EXTRACT TO READ
--
In his annual State of the Nation address on February 21, Russian President Vladimir Putin said Moscow Russia is suspending its participation in the US and Russia’s last remaining nuclear arms agreement (New START). New START was signed in 2010, aiming to limit the arsenals of the two powers possessing the most nuclear warheads in the world to a maximum of 1,550 warheads, down nearly 30% from the level set in 2002. In January 2021, President Putin agreed to extend this treaty for 5 years until 2026. Accordingly, each year Moscow and Washington can carry out at most 20 mutual inspections, within the framework of New START.
However, the inspection work within the framework of New START has been paused for nearly three years due to the COVID-19 pandemic, as well as the deterioration of Russia-US relations. In August 2022, Russia informed the US of its decision to suspend inspection activities in Russia, in response to Western embargoes on Russian aircraft, making it impossible for Moscow to send inspectors to Russia. Moscow also believed that Washington has conducted unannounced inspections and tried to create a unilateral advantage over Russia.
The Russian President stated that Russia suspends the treaty but will not withdraw from New START. According to the Russian Foreign Ministry, Moscow will continue to comply with the quantitative restrictions set forth by the Treaty, for the duration of its validity, and the suspension is reversible. Despite stressing that Russia will not be the first to resume nuclear testing, President Putin warned that once the US tests nuclear weapons, the Russian Defense Ministry and relevant agencies are ready to do the same. Kremlin spokesman Dmitry Peskov said Russia will not discuss New START with the US, as long as Washington continues to send arms to Ukraine.
US Secretary of State Antony Blinken stressed that Russia's decision is regrettable while affirming that the US is ready to discuss limiting strategic weapons at any time with Russia, although the two sides still disagree on several bilateral and international issues. In addition, the US will monitor all moves of Moscow to ensure that in any situation Washington and its allies are in a safe position. Secretary-General of the North Atlantic Treaty Organisation (NATO) Jens Stoltenberg also expressed regret and called on Moscow to reconsider the decision.
--
DIRECTIONS
A: Please change "regrettable" to "unfortunate" in the passage of the New START article from "US Secretary of" to "reconsider the decision.", and give that passage in full.
B: Write the next part of the article on Russia's suspension of New START, picking up after its final sentence.

Collected data:
--
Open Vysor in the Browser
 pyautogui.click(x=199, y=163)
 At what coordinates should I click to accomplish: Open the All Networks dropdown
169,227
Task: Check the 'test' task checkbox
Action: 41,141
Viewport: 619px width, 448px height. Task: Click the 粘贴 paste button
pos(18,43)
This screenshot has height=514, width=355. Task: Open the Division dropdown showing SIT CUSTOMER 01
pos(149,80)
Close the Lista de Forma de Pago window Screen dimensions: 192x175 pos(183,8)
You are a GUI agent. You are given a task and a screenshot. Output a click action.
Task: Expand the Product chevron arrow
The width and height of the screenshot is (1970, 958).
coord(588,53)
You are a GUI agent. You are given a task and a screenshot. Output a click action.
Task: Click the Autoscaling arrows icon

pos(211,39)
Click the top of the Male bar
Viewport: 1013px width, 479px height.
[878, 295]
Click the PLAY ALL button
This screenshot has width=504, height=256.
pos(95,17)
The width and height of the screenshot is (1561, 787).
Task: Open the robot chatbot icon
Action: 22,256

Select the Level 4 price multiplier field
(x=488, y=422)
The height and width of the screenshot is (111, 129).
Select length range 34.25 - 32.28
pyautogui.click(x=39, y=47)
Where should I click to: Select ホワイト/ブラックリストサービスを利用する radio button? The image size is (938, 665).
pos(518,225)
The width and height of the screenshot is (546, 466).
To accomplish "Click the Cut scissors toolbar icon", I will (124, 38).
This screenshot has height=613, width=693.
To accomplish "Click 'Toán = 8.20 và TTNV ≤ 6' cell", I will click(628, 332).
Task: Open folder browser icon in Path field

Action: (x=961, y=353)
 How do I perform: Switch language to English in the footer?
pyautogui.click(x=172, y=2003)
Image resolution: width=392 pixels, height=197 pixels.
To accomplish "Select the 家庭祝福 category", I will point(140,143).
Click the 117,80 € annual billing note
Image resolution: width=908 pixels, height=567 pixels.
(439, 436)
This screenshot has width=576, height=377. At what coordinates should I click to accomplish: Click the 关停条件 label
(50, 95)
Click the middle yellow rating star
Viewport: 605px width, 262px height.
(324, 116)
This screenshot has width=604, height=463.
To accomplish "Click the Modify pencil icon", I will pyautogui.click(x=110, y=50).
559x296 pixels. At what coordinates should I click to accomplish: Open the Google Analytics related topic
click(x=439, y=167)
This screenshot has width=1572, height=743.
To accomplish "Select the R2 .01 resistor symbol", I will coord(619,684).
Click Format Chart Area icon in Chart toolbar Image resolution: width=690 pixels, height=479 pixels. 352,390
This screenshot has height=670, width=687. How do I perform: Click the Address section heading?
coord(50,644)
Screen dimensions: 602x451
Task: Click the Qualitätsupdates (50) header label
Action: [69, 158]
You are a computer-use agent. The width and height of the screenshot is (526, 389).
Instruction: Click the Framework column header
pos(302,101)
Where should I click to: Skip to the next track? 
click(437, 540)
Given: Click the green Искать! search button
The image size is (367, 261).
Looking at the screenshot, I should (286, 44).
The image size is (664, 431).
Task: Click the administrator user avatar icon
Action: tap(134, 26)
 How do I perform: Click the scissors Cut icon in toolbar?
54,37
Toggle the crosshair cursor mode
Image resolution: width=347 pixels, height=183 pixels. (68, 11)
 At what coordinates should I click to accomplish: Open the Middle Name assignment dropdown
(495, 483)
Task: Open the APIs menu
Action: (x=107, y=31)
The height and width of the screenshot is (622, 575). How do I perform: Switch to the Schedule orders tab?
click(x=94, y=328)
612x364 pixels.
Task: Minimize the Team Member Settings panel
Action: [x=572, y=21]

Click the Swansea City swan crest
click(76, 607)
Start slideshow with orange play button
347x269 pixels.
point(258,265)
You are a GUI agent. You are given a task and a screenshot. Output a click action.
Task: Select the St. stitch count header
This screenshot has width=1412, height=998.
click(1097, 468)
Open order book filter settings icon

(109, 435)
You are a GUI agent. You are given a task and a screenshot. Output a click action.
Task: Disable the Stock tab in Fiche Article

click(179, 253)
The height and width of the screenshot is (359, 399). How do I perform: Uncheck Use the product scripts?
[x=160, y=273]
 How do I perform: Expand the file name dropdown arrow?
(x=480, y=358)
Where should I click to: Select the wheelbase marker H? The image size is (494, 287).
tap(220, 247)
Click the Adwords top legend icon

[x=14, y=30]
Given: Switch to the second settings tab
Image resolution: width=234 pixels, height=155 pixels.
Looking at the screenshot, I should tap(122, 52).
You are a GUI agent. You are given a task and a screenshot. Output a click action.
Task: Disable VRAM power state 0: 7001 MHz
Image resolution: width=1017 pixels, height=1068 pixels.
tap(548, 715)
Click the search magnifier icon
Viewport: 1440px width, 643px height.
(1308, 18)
--
ANSWERS FOR THE EXERCISE
A:
US Secretary of State Antony Blinken stressed that Russia's decision is unfortunate while affirming that the US is ready to discuss limiting strategic weapons at any time with Russia, although the two sides still disagree on several bilateral and international issues. In addition, the US will monitor all moves of Moscow to ensure that in any situation Washington and its allies are in a safe position. Secretary-General of the North Atlantic Treaty Organisation (NATO) Jens Stoltenberg also expressed regret and called on Moscow to reconsider the decision.

B:
The New START is considered the final "anchor" to create a legally binding framework for Russia and the US to control each other's nuclear capabilities. In 2002, under the administration of President George W. Bush, the US withdrew from the Anti-Ballistic Missile (ABM) Treaty, after 30 years of implementation. During the presidency of Donald Trump, the US withdrew from the Iran nuclear deal, the Treaty on Open Skies and the Intermediate-Range Nuclear Forces Treaty. Experts who study international relations fear that the suspension of the New START will spark a new arms race, paralleling the conflict in Ukraine.
A world without nuclear arms control is a far more dangerous, unstable one, with potentially catastrophic consequences, said UN spokesperson Stephane Dujarric. He also noted that the New START and successive bilateral treaties on strategic nuclear arms reduction between Russia and the US have provided security, not only for the two countries but for the entire international community. Therefore, Russia and the US have a responsibility to return to dialogue immediately and continue to fully implement the New START for international security.